== BRANO DEL DOCUMENTO

Lux – Eleonora Marangoni

Titolo: Lux

Autore: Eleonora Marangoni. è nata a Roma, si è laureata a Parigi in letteratura comparata e lavora come copywriter e consulente di comunicazione. Ha pubblicato un saggio Proust et la peinture italienne (Michel de Maule, 2011), il romanzo illustrato Une demoiselle (Michel de Maule, 2013) e Proust. I colori del tempo (Mondadori Electa, 2014). Nel 2017 ha vinto il Premio Neri Pozza con Lux.

Editore: Neri Pozza

  • Copertina: ♥♥♥♥/5
  • Stile: ♥♥♥♥♥/5
  • Storia: ♥♥♥♥♥/5

 

Thomas vive a Londra, una sua metà è inglese da parte del padre e l’altra metà italiana, da parte della madre. Vive la sua vita quasi distrattamente, in modo così tranquillo da sembrare a tratti superficiale.

====

### CONSEGNA A
Nella recensione, riscrivi il passo tra "Editore: Neri Pozza" e "a tratti superficiale.", estremi inclusi, sostituendo "Londra" con "Milano".
### CONSEGNA B
Per favore, rispondi a queste domande sulla recensione:
(i) In quale città e in quale disciplina si è laureata l'autrice?
(ii) Quale voto riceve la copertina?
(iii) Da quale genitore viene la metà inglese di Thomas?

== DATI DISPONIBILI

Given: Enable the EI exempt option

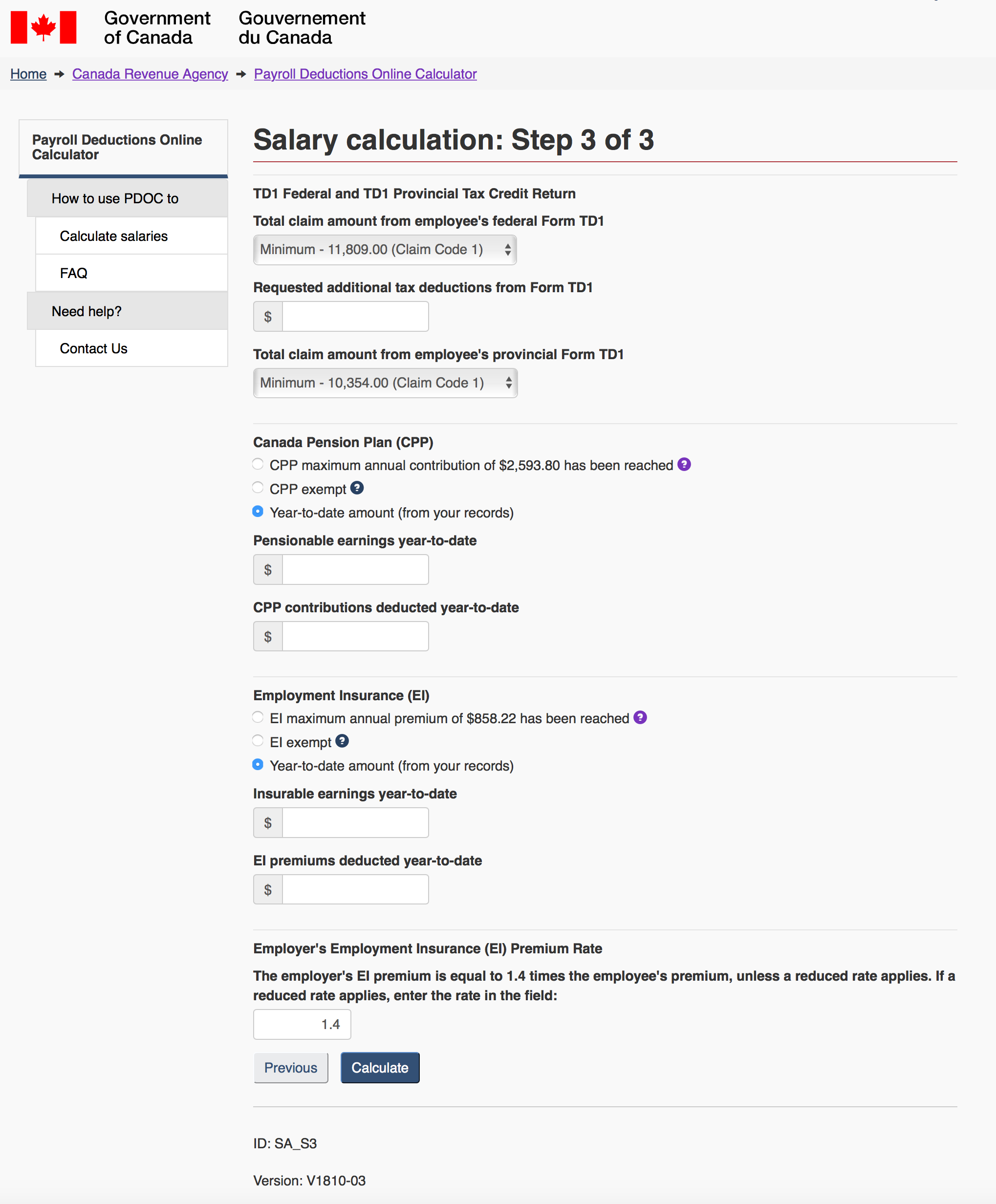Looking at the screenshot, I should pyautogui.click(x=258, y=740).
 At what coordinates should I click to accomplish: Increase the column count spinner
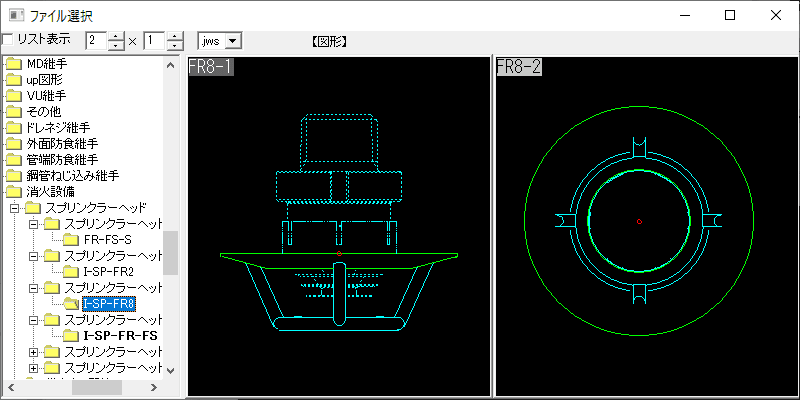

====

### RISPOSTA ALL'ESERCIZIO A
Editore: Neri Pozza

  • Copertina: ♥♥♥♥/5
  • Stile: ♥♥♥♥♥/5
  • Storia: ♥♥♥♥♥/5

 

Thomas vive a Milano, una sua metà è inglese da parte del padre e l’altra metà italiana, da parte della madre. Vive la sua vita quasi distrattamente, in modo così tranquillo da sembrare a tratti superficiale.

### RISPOSTA ALL'ESERCIZIO B
(i) A Parigi, in letteratura comparata.
(ii) Quattro cuori su cinque (♥♥♥♥/5).
(iii) Dal padre.